**Excerpted passage:**
■ ■ ■

# Differentially Private SKLearn with DiffPrivLib

Welcome to the lab 👋

In this tutorial, we'll learn about differentially private (DP) machine learning using the DiffPrivLib from IBM Research. A cool thing for you to know, is that this library was created by a team just down the road (in the IBM Research Ireland Campus) and is a great example of how differential privacy can be used in the context of machine learning.

Before digging in, we'll introduce some concepts to get a sense of what their code is doing. For full details of the DiffPrivLib framework, check out the codebase [here](https://github.com/IBM/differential-privacy-library).

🧠🥅 : If you aren't interested in SKLearn type models and want to move to look at neural nets or something "shiny" like that, why not take a look at [TF Privacy](https://github.com/tensorflow/privacy) and [Opacus](https://github.com/pytorch/opacus) to see how DP can be used to train (or more realistically finnetune) the weights of DNNs.


## What does it mean for a machine learning model to be DP?

Good question, glad you asked!

A a differentially private machine learning model is one in which the impact of the training od the learned weights/parameters is differentially private. So intuitively you should ask yourself "if I were to give this model to someone, or it's predictions, could they possibly learn about any individual training sample?"

If you were to think about previous examples from the lecture, the model itself is now the *output* of the differentially private "query" performed on the training data 🤯

## How does the machine learning model know how much noise to apply?

Your questions are on 🔥 today!

In general, it depends. If you were to go through the research, what you'll find is "catch-all" approaches and "handcrafted" approaches.

#### Catch-alls via Alternate Optimization Functions

What I mean by a catch-all is simply that a large chunk of ML algorithms use an optimization step in order to update the weights/parameters of a model based on training data. So if you can bottlekneck this step to be differentially private (with some usually very small epsilon per step) then your model will be differentially private with some multiple of epsilon times the number of optimisation steps and weights updated. This might seem complex to calculate, but if you know the models DAG of operations, it can usually be calculated auto-magically.

This is usually the approach taken with neural networks.

■ ■ ■

**Written problem:** Please transcribe the section of the DiffPrivLib tutorial that begins with the words containing "A a differentially" and ends with "noise to apply?".

**Given material:**

■ ■ ■

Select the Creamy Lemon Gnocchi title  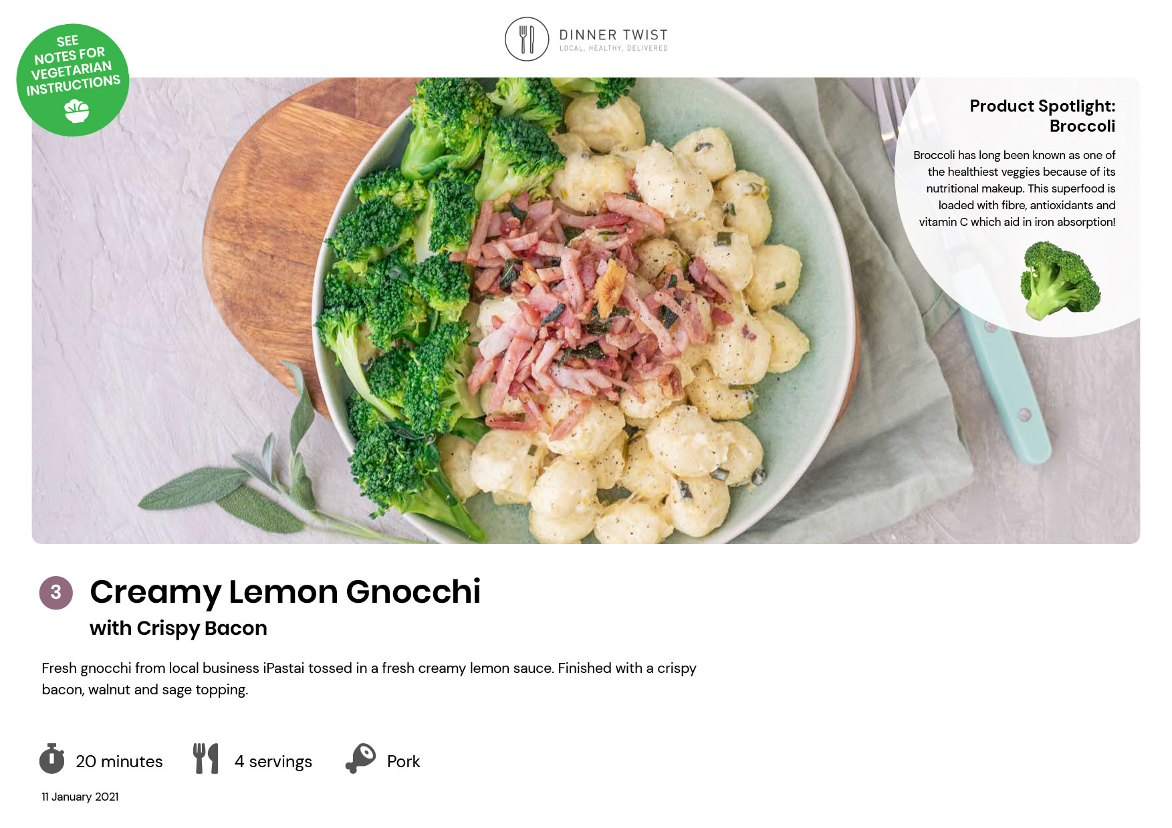coord(285,591)
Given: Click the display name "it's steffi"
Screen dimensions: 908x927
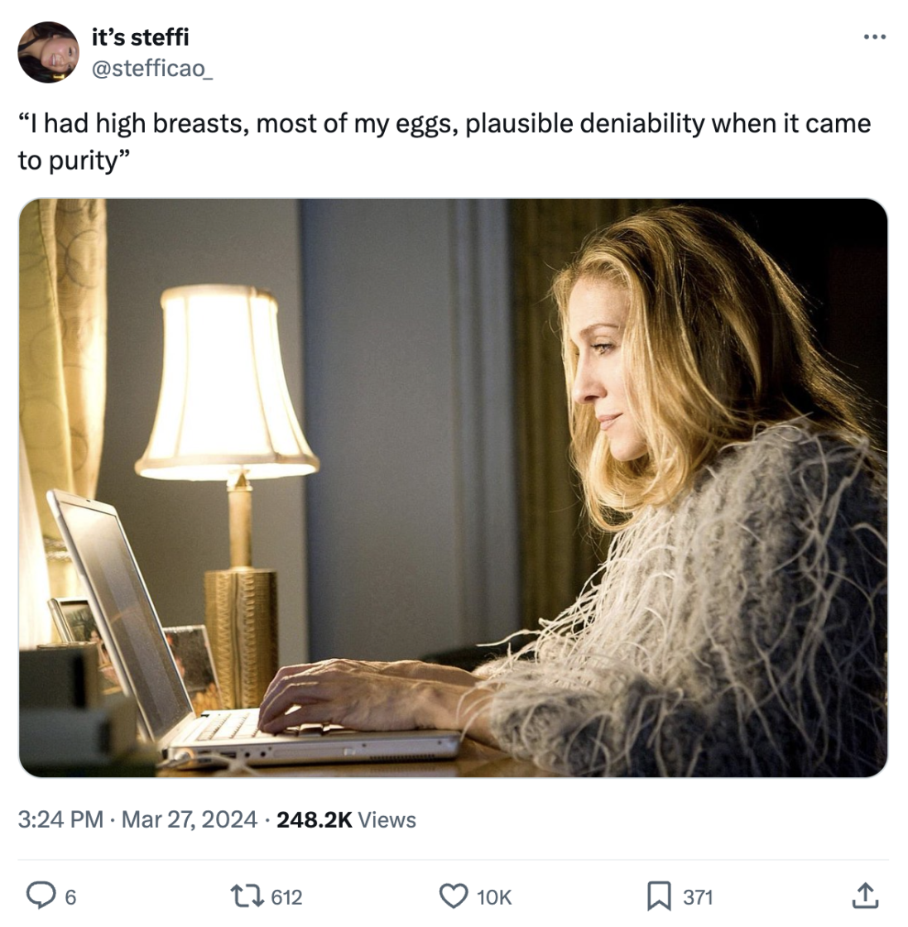Looking at the screenshot, I should (140, 37).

■ ■ ■

**Task output:**
A a differentially private machine learning model is one in which the impact of the training od the learned weights/parameters is differentially private. So intuitively you should ask yourself "if I were to give this model to someone, or it's predictions, could they possibly learn about any individual training sample?"

If you were to think about previous examples from the lecture, the model itself is now the *output* of the differentially private "query" performed on the training data 🤯

## How does the machine learning model know how much noise to apply?